The "action team" of four ERA members, three of whom are students taking a year off, is launching a "countdown campaign" on 25 northeastern college campuses to recruit students to organize on campuses and to travel to states that have not ratified the amendment.
The amendment needs to be ratified by three more states by June 30, 1982 to become part of the constitution. If it is not passed by then, "you all won't see it ratified in your lifetime," Irene McCabe told a predominantly female group of about 150 students in Biology 109, "Biology and Women's Issues," yesterday afternoon.
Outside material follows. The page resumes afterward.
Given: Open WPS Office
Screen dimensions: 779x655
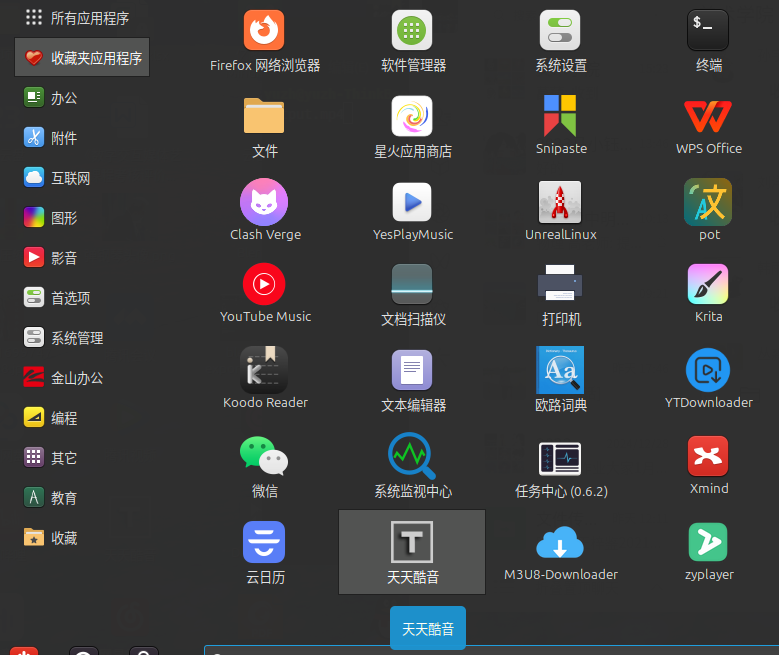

NOW's goal is "not to convert the negative people but just activate the people who support us already." McCabe, who is taking a year off from her job as a psychologist, added, noting that polls show that 63 per cent of the national population and almost 70 per cent of all students support ERA.
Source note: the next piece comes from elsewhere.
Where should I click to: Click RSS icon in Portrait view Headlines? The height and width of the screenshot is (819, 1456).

"It's sort of a Paul Revere effect--not to proselytize, just to alert," she said.
The team is concentrating on Northeastern colleges because of the schools' reputation for activism, Jennifer Jackman, an organizer on leave from Smith College, said yesterday.
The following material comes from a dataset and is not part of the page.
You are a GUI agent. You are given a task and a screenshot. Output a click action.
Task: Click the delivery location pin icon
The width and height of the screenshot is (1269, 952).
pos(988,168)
"We're hoping students will respond to this emergency as they have to others the country has been in, and consider the ERA a continuation of the civil rights movement," she added.
Signs Bright
Response to NOW's efforts so far has been "amazing," Deborah B. DeBare, an organizer from Brown, said yesterday. When NOW held a conference in Washington last weekend, it raised $35,000 in less than an hour, DeBare said, adding, "People went crazy writing checks."
The increasing tendency of women to vote differently from men as a group--starting with the 1980 presidential election, when 16 per cent fewer women than men voted for President Reagan--also improves ERA's chances of passing, she said
Besides recruiting students to take time off, the team will hold a symposium Sunday evening in Dunster House and a rally Monday at Boston University before leaving for Northampton, Providence and other campus areas.
The "countdown campaign" on Northeastern campuses coincides with similar efforts on the West Coast and in the South and with a national media campaign by NOW, Laurie Goldstein, national press coordinator for NOW, said yesterday.